> **SOURCE INFORMATION**:
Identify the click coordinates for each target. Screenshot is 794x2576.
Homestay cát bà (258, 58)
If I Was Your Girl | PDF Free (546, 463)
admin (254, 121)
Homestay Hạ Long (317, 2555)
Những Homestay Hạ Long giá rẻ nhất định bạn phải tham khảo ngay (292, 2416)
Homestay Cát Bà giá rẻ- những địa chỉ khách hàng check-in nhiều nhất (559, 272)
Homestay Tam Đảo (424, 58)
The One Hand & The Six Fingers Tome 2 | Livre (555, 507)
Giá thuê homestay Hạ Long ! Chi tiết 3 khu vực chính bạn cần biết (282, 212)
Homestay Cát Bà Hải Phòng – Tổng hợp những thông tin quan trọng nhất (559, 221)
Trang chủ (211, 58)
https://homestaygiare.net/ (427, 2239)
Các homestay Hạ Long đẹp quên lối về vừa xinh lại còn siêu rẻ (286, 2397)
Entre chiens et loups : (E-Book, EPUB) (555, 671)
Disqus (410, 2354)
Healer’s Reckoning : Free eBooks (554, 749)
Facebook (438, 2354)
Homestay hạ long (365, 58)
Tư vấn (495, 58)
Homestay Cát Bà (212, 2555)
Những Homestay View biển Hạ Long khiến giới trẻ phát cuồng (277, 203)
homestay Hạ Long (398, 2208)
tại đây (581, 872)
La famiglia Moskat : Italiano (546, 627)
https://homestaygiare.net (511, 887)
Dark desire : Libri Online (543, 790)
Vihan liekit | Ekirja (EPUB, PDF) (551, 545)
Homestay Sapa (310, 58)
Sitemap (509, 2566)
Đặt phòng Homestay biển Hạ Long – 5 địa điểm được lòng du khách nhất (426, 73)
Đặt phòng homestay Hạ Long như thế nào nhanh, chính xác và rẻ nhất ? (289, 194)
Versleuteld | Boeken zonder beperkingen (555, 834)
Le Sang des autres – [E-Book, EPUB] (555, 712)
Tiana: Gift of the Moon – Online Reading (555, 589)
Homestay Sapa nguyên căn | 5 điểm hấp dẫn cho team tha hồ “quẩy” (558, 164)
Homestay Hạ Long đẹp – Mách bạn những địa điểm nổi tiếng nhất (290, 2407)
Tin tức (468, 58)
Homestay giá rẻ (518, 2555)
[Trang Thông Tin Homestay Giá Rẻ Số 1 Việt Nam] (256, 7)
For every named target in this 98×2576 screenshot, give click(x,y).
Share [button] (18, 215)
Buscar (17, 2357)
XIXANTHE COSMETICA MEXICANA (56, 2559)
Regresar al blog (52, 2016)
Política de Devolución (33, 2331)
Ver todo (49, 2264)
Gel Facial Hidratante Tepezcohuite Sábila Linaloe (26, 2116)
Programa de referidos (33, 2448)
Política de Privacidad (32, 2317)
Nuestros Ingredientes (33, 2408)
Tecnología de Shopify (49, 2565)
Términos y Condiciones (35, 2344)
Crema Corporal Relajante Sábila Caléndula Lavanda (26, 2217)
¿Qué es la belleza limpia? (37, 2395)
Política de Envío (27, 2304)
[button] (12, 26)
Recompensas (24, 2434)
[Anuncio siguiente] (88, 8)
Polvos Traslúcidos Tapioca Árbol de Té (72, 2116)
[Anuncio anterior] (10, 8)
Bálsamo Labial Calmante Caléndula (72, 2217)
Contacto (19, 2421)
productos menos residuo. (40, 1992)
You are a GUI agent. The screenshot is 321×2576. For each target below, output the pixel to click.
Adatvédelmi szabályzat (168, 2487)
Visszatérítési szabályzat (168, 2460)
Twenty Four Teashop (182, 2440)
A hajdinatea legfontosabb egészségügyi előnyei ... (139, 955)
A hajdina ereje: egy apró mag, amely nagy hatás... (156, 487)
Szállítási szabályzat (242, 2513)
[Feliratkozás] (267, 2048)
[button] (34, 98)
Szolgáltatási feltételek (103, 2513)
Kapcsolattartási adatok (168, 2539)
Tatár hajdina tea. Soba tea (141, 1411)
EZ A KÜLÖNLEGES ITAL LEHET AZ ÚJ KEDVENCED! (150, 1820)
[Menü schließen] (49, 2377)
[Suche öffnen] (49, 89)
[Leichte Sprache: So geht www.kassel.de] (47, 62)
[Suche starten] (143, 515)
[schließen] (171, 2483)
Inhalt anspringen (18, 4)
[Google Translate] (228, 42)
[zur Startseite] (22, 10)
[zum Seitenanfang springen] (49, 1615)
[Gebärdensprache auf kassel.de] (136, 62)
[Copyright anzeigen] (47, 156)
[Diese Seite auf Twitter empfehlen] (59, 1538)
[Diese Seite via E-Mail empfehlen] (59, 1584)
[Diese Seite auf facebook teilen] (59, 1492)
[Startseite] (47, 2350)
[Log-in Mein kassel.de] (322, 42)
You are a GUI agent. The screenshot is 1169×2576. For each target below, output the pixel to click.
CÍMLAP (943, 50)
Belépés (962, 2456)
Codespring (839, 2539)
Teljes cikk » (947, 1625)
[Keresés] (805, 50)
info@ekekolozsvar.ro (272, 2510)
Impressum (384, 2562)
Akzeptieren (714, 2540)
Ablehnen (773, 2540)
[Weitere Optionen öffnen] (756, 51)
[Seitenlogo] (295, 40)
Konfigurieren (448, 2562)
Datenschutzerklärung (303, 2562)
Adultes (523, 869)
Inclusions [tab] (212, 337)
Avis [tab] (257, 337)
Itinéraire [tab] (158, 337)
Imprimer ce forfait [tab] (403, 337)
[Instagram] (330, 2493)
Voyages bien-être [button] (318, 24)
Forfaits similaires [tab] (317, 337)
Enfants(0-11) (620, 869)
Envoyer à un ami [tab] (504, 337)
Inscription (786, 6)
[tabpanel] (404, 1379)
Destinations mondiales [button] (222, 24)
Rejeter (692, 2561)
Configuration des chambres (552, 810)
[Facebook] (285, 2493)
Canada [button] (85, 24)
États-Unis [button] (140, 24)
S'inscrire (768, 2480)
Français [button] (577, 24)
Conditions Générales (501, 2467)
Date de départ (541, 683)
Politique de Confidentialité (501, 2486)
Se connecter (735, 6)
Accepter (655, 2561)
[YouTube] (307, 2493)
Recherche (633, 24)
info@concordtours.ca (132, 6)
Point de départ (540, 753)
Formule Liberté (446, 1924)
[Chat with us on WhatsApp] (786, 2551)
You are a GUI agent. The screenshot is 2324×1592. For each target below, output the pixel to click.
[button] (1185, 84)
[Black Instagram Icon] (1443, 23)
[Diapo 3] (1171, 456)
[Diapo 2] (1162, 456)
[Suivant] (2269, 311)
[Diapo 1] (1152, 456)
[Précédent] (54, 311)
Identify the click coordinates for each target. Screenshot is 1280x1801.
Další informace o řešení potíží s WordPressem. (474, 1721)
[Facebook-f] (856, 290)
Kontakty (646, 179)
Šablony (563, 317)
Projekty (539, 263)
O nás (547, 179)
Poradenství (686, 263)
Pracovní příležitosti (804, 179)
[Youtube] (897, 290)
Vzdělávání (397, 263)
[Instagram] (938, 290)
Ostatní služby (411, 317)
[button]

> **TASK REQUIREMENTS**: Write out every line in the data that holds the string "click".

> **WRITTEN RESPONSE**:
Identify the click coordinates for each target. Screenshot is 794x2576.
For every named target in this 98×2576 screenshot, give click(x,y).
You are a GUI agent. The screenshot is 321×2576. For each target below, output the pixel to click.
You are a GUI agent. The screenshot is 1169×2576. For each target below, output the pixel to click.
You are a GUI agent. The screenshot is 2324×1592. For each target below, output the pixel to click.
Identify the click coordinates for each target. Screenshot is 1280x1801.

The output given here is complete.